Raghubar Dayal, J.
1. This is a revision against the judgment of the Small Cause Court Judge, dismissing the plaintiff's suit for the recovery of Rs. 300 paid by him to the defendant and for which the defendant had executed a promissory note and a receipt. The suit was dismissed on the finding that the promissory note was improperly stamped and that oral evidence to prove the loan transaction was inadmissible in view of the fact that the promissory note contained all the terms of the contract.
2. The material portion of the promissory note in suit is in these terms :
'I have at this time borrowed Rs. 300 half of which Rs. 150 in cash according to my needs from you, I shall pay this amount of yours with interest at eight annas per cent. per mensem on demand and have, therefore, written these few sentences by way of a stamped promissory note so that they be of use in time of need.'
These expressions to nay mind are exactly those which were the subject matter of discussion in the case reported in Ram Nath v. Bhagwati Prasad, 1945 ALL. L.J. 483. It was decided in that case that these expressions included all the substantial terms of the contract of loan and that, therefore, no oral evidence to prove the loan transaction was admissible. The learned Judge of the Court of Small Causes has relied on this judgment and I think correctly.

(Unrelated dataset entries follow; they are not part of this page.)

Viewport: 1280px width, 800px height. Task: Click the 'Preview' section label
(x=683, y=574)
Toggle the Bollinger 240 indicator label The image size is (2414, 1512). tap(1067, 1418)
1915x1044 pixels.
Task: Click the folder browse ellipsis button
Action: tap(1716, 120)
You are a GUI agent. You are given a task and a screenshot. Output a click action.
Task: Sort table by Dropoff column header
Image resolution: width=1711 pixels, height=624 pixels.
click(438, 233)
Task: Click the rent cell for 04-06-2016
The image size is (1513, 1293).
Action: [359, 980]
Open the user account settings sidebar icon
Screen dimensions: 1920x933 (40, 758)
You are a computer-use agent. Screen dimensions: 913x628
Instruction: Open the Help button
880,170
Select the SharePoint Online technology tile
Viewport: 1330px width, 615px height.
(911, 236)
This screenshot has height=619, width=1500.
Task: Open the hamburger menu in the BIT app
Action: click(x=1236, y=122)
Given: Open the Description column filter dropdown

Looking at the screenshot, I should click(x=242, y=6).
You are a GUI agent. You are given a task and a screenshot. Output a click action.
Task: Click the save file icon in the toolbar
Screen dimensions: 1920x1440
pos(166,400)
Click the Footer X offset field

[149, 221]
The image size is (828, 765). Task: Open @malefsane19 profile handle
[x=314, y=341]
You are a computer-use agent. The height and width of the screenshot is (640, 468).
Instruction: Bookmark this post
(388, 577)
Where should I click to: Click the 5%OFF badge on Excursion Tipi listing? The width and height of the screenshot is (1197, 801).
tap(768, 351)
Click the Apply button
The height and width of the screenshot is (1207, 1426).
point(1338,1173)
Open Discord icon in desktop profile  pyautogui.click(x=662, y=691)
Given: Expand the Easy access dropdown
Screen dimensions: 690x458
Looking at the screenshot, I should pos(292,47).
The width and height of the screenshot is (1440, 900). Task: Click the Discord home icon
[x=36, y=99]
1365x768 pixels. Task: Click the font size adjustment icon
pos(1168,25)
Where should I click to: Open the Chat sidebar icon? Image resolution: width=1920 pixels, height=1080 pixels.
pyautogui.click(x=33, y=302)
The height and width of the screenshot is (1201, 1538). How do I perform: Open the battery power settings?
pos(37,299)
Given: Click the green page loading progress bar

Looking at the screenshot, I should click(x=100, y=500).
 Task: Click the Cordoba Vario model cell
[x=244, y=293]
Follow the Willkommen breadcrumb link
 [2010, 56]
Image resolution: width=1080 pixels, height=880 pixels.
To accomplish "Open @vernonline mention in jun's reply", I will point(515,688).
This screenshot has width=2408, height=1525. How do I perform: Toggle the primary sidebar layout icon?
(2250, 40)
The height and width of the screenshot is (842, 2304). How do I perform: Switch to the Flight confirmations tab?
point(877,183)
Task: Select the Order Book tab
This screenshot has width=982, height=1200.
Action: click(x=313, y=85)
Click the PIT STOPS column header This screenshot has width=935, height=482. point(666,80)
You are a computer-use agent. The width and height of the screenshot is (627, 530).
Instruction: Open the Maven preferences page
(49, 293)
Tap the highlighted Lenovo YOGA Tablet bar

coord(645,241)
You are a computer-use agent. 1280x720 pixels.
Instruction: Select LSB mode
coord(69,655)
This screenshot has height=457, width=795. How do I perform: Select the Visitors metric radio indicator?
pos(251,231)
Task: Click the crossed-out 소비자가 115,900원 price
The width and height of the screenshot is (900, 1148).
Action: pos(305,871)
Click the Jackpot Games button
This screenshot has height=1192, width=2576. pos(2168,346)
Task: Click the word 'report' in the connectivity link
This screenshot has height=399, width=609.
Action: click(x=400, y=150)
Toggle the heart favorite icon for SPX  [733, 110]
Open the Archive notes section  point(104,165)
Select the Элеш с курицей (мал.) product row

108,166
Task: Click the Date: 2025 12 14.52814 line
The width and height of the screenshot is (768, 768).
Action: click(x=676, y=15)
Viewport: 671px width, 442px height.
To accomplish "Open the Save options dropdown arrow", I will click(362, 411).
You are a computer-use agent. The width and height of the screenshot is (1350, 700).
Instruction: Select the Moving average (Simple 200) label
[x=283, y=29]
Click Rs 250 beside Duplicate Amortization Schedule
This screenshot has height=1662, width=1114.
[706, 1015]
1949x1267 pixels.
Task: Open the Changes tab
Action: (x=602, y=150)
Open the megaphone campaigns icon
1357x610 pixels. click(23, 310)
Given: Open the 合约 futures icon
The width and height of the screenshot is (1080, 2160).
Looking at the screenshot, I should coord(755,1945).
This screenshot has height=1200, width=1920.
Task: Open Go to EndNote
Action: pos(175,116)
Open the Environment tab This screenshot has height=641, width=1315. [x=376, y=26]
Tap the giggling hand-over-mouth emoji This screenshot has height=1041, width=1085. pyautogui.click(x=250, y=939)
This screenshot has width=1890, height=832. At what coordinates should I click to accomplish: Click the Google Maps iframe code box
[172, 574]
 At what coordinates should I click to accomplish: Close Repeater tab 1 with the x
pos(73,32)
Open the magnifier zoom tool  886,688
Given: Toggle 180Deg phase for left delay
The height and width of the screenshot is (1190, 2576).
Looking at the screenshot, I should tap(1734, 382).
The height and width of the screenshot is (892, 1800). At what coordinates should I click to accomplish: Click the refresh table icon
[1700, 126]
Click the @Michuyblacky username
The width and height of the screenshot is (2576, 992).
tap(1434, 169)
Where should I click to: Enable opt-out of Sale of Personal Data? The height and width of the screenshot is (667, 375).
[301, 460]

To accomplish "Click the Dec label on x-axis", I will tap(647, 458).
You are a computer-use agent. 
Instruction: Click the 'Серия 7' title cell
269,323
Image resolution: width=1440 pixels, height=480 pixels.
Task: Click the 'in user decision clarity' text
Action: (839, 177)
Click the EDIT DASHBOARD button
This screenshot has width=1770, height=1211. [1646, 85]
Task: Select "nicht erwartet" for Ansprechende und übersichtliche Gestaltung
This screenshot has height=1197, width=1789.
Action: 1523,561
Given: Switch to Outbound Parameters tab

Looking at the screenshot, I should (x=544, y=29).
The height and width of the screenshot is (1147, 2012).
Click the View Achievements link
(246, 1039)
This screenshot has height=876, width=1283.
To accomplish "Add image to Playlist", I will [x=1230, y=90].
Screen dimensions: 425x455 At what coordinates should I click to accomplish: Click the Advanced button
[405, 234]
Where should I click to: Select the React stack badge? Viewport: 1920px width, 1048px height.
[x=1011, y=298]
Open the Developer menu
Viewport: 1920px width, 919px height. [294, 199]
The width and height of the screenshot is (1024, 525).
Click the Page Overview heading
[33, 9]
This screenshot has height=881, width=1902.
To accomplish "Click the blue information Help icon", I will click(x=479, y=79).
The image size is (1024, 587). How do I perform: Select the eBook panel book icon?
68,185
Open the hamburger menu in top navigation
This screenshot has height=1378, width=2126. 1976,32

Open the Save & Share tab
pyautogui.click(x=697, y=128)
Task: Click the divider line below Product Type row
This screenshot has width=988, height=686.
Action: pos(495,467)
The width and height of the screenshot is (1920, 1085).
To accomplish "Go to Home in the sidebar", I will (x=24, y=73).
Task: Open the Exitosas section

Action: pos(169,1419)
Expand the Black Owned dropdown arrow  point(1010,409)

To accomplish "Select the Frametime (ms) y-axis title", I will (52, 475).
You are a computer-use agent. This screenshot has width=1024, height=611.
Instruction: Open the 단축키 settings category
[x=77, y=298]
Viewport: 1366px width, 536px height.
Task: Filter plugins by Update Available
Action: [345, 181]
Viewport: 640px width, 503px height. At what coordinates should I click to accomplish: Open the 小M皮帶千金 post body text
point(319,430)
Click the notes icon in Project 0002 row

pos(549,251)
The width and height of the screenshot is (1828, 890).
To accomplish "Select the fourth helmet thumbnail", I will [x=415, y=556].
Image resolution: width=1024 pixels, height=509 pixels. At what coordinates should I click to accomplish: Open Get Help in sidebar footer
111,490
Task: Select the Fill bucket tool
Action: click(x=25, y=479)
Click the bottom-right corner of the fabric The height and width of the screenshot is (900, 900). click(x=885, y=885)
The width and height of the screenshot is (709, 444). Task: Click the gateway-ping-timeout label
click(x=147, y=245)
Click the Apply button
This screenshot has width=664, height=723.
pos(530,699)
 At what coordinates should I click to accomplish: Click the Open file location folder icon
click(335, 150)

3. It has been urged before me that the learned judges did not fully consider the principles laid down in the Full Bench case, reported in Sheonath Prasad v. Sarjoo Nonia, 1943 ALL. L. J. 189 (F. B.) and that they did not take into consideration that the term of the contract with regard to the function of the promissory note as contemplated by Dar J. at p. 194 was not embodied in the promissory note they held to contain all the terms of the contract. The contention really is that the promissory note should state whether it was being given by the debtor to the creditor as an absolute payment or as a conditional payment or as a collateral security for the loan. It does not appear from the judgment of the other judges constituting that Full Bench that a contract of loan invariably has any such term and it is such term which is usually omitted from a promissory note and due to which omission their Lordships thought that a promissory note rarely, if ever, contained all the terms of the contract between the parties. It cannot, therefore, be said that the Judges in the 1945 case missed noticing an essential feature of the Full Bench decision in 1943.
4. Even if it be held that the Full Bench in 1943 held that contract of loan has one of its terms to this effect, I am of opinion that the expression in the promissory note in suit to the effect 'that, therefore, these few sentences by way of a stamped promissory note had been written so that they be of use in need, ' complies with that requirement, as these expressions indicate the purpose of the writing of the promissory note it being that it was to serve the purpose of a promissory note as a promise of the executant to pay when it be necessary to refer to it.
5. In view of the above I am of opinion that the order of the learned Judge of the Court of Small Causes is correct. I, accordingly, dismiss this revision with costs.